Fiona Hollands, a senior researcher at Teachers College of Columbia University who was not involved in this study, says, “In my opinion, this study represents the most rigorous attempt to date to measure learning in a MOOC. This study provides an excellent demonstration of how learning in a MOOC, or in other types of courses, can be rigorously assessed. Applied to a broader population of students and a variety of educational settings, such investigations would provide valuable information about the relative effectiveness of different forms of educational delivery.”

I found "All cohorts learn equally," as intuitively plausible as "people of different heights grow at the same rate".

I think this is an important point of this study because one possible criticism of MOOCs is that they might only work for people who are already very high functioning and good at figuring stuff out themselves, and people who are more apt to struggle might be left completely in the dust (more so than in a live-contact situation). So the fact that this was not true is interesting.

Mazur’s reinvention of the course drops the lecture model and deeply engages students in the learning/teaching endeavor. It starts from his view of education as a two-step process: information transfer, and then making sense of and assimilating that information. “In the standard approach, the emphasis in class is on the first, and the second is left to the student on his or her own, outside of the classroom,” he says. “If you think about this rationally, you have to flip that, and put the first one outside the classroom, and the second inside. So I began to ask my students to read my lecture notes before class, and then tell me what questions they have [ordinarily, using the course’s website], and when we meet, we discuss those questions.”

Thus Mazur begins a class with a student-sourced question, then asks students to think the problem through and commit to an answer, which each records using a handheld device (smartphones work fine), and which a central computer statistically compiles, without displaying the overall tally. If between 30 and 70 percent of the class gets the correct answer (Mazur seeks controversy), he moves on to peer instruction. Students find a neighbor with a different answer and make a case for their own response. Each tries to convince the other. During the ensuing chaos, Mazur circulates through the room, eavesdropping on the conversations. He listens especially to incorrect reasoning, so “I can re-sensitize myself to the difficulties beginning learners face.” After two or three minutes, the students vote again, and typically the percentage of correct answers dramatically improves. Then the cycle repeats.

At M.I.T., two introductory courses are still required — classical mechanics and electromagnetism — but today they meet in high-tech classrooms, where about 80 students sit at 13 round tables equipped with networked computers.

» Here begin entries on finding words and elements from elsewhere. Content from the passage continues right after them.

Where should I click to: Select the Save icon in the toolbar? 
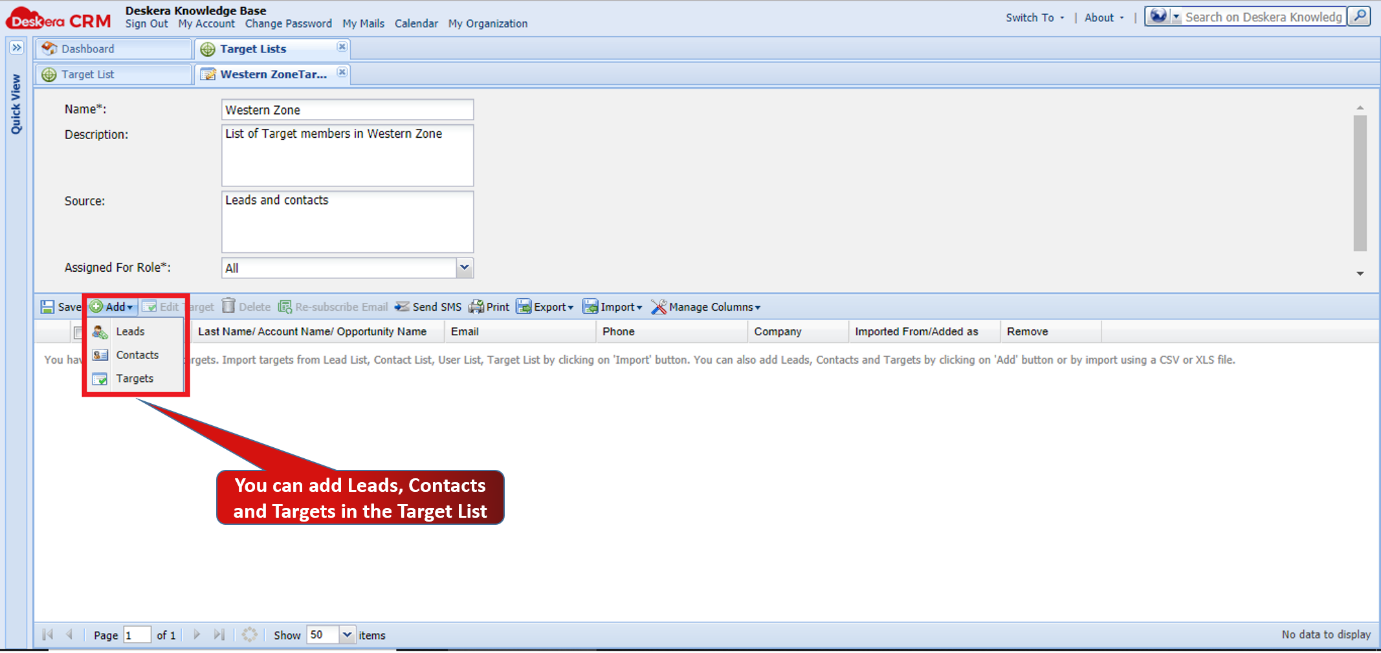coord(49,306)
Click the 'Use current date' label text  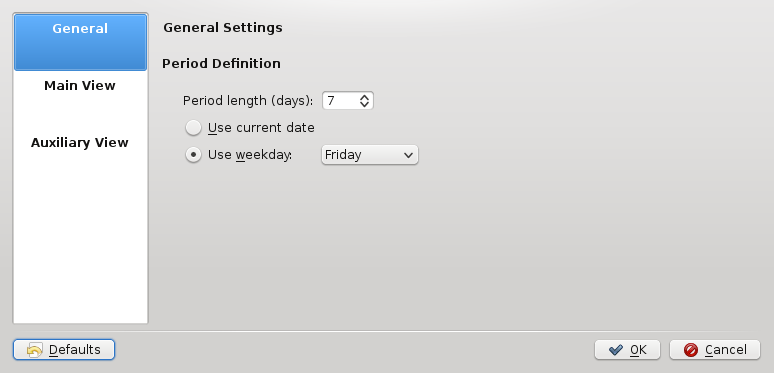pyautogui.click(x=261, y=128)
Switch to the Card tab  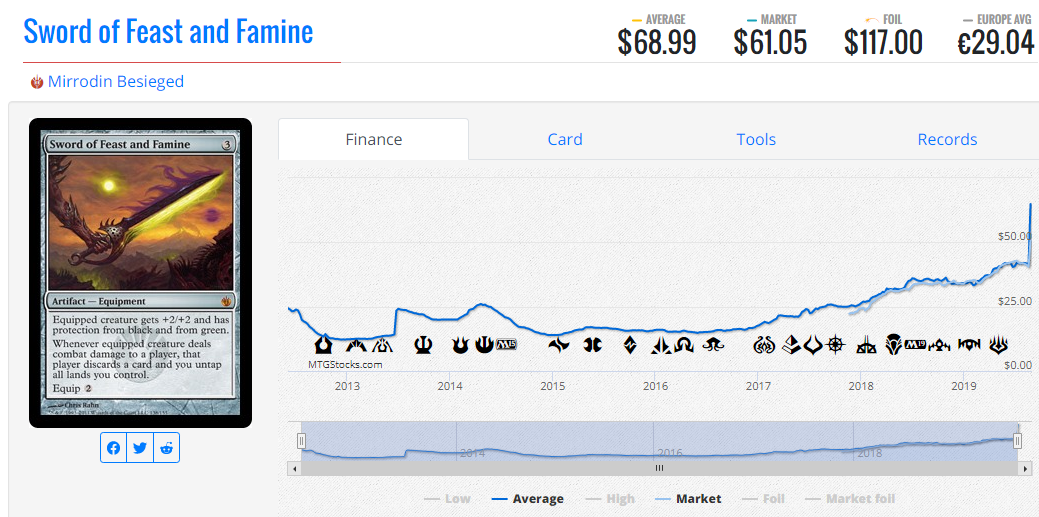[x=565, y=139]
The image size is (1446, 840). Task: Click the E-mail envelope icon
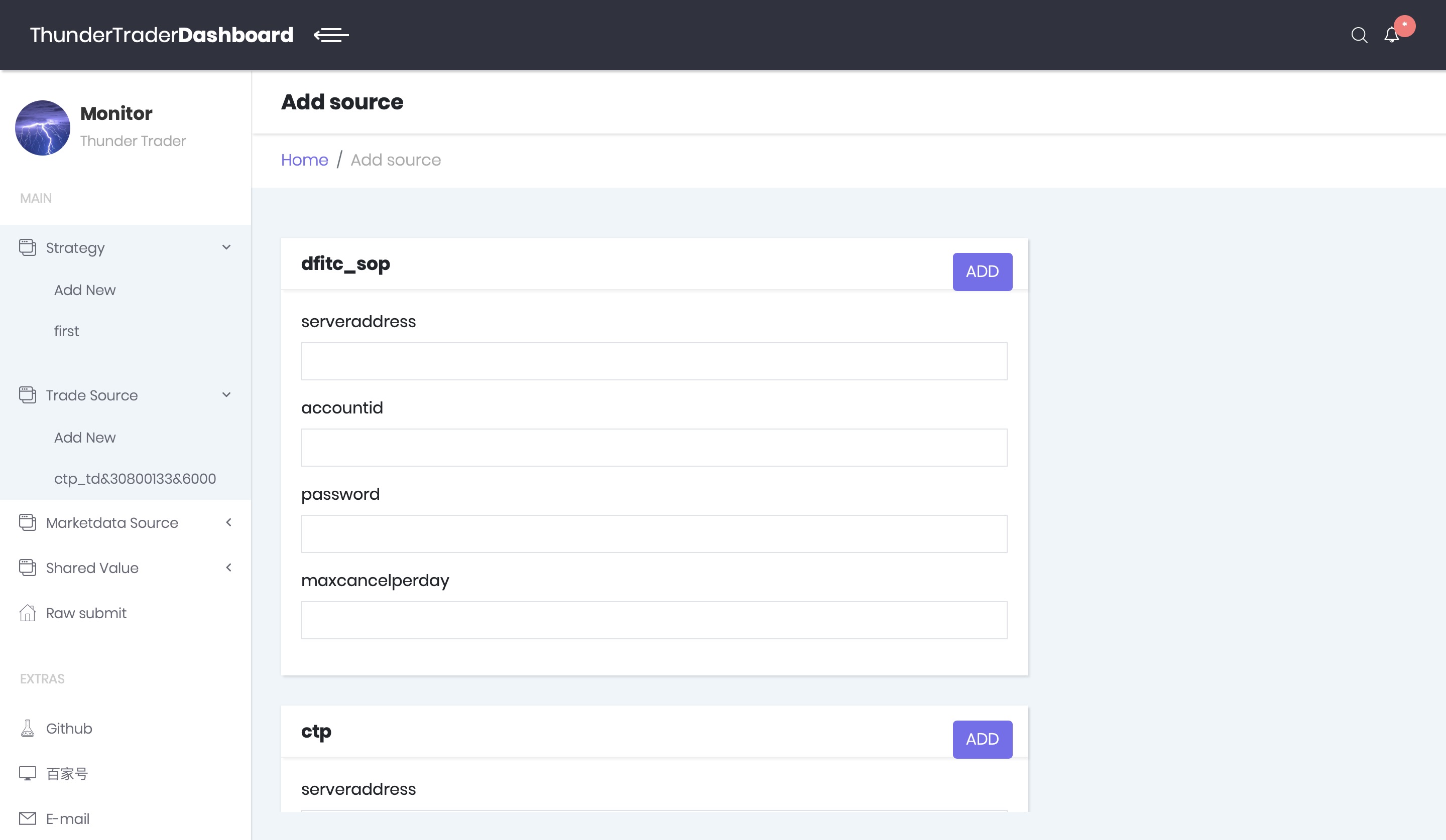click(x=28, y=818)
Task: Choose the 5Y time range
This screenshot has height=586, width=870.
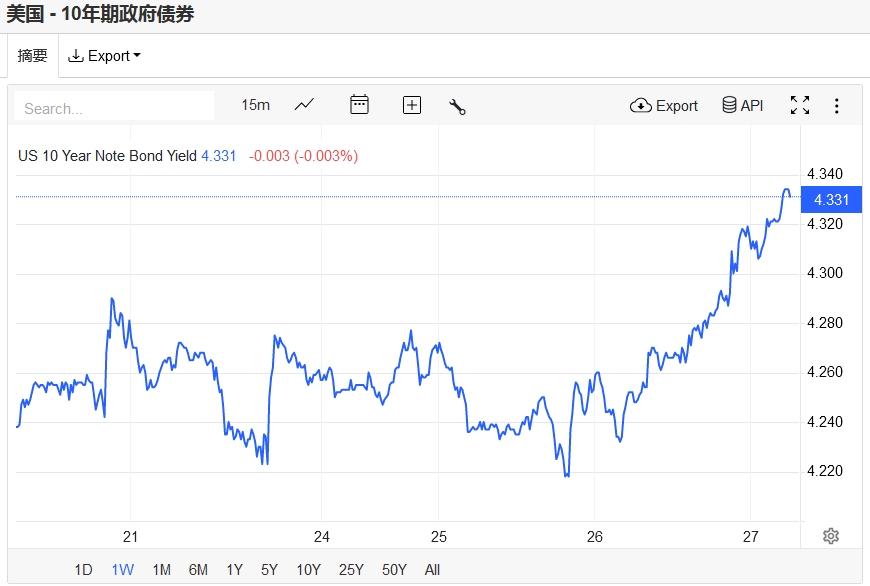Action: (269, 569)
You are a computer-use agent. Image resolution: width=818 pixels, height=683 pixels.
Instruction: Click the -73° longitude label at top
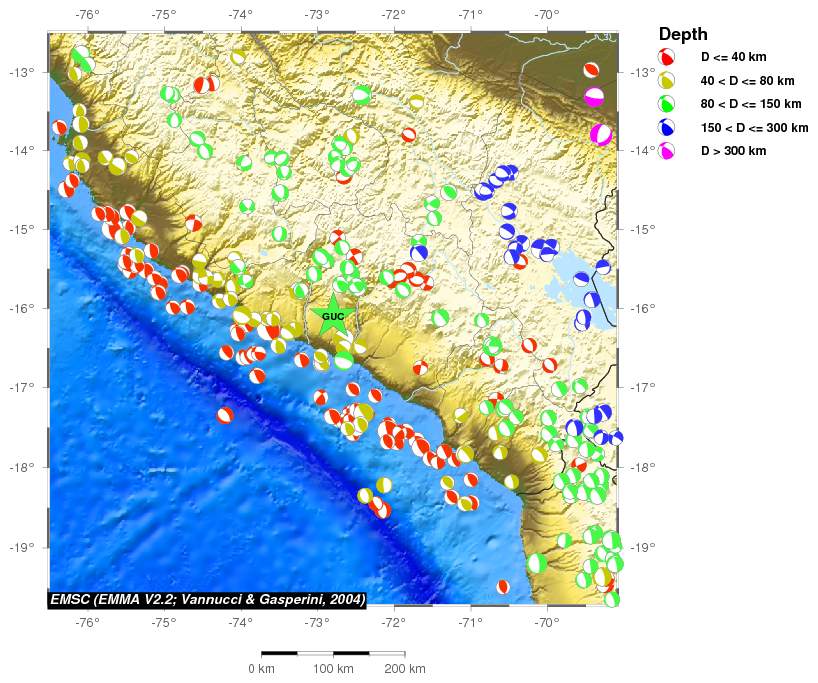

Instead of blackboards, the walls are covered with white boards and huge display screens. Circulating with a team of teaching assistants, the professor makes brief presentations of general principles and engages the students as they work out related concepts in small groups.

Teachers and students conduct experiments together. The room buzzes. Conferring with tablemates, calling out questions and jumping up to write formulas on the white boards are all encouraged.

“There was a long tradition that what it meant to teach was to give a really well-prepared lecture,” said Peter Dourmashkin, a senior lecturer in physics at M.I.T. and a strong proponent of the new method. “It was the students’ job to figure it out.”

The problem, say Dr. Dourmashkin and others in the department, is that a lot of students had trouble doing that. The failure rate for those lecture courses, even those taught by the most mesmerizing teachers, was typically 10 percent to 12 percent. Now, it has dropped to 4 percent.